▶ **Description of the task**
In the entries below, how many lines contain the string "input"? State the number and nothing else.

|---|

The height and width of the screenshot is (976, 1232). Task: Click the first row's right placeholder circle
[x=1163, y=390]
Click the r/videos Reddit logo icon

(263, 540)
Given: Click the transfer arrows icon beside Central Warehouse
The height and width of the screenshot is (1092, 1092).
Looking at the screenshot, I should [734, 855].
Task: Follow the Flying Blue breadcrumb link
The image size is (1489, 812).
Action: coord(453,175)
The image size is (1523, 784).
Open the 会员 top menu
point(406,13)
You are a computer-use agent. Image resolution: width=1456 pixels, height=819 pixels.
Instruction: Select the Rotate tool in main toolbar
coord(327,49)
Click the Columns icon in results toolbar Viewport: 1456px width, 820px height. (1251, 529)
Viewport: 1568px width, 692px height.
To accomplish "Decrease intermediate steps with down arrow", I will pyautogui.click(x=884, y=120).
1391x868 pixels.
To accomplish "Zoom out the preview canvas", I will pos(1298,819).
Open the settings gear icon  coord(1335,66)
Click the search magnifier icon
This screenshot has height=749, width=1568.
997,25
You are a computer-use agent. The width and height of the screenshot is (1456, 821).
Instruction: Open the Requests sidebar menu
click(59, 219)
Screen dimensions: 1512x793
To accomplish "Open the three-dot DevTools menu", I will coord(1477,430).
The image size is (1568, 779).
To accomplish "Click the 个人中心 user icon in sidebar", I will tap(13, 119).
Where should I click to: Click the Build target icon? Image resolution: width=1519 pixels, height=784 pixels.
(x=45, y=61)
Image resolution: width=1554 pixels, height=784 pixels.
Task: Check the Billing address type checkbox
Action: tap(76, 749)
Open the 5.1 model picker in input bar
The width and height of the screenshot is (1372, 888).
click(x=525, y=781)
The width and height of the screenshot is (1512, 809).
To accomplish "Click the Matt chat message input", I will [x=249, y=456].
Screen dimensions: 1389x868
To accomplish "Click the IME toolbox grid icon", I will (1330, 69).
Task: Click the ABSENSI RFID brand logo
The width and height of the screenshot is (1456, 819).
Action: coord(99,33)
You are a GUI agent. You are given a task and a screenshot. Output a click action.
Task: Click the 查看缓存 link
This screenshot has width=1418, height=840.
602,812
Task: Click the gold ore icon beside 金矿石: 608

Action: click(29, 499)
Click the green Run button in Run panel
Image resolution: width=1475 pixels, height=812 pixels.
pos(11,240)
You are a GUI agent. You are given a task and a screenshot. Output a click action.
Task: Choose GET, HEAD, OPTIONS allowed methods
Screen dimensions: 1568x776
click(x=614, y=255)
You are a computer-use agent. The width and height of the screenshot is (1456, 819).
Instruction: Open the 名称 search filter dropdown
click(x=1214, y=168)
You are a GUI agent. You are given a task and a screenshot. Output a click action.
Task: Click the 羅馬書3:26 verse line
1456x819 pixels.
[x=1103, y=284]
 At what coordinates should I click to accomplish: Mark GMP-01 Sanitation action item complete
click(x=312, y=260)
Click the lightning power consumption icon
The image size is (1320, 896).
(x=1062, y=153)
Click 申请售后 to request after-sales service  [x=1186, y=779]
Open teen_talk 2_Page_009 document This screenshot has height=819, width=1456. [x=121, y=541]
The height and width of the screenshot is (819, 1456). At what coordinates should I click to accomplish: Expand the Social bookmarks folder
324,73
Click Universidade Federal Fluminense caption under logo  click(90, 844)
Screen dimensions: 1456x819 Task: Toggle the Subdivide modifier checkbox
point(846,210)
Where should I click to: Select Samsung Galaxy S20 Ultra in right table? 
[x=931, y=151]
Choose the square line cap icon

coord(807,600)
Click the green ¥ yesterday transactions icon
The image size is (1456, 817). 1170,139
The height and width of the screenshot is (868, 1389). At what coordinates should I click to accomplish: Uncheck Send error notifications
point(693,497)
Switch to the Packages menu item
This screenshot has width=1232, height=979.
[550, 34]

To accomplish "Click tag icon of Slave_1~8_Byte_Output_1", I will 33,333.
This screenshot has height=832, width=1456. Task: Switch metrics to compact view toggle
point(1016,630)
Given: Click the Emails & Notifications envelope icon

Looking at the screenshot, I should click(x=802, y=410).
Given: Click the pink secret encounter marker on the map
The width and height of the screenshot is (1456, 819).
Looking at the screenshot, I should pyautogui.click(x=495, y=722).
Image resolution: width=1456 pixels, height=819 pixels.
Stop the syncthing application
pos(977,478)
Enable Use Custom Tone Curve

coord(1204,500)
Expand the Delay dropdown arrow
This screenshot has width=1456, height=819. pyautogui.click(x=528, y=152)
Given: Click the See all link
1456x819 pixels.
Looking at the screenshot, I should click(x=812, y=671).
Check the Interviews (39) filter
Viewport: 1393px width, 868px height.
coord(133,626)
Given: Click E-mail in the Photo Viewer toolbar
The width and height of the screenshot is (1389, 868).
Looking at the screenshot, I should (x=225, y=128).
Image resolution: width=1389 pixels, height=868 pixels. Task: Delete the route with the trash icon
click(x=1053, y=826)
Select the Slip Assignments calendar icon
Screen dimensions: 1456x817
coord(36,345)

|---|

▶ **Answer to this problem**
2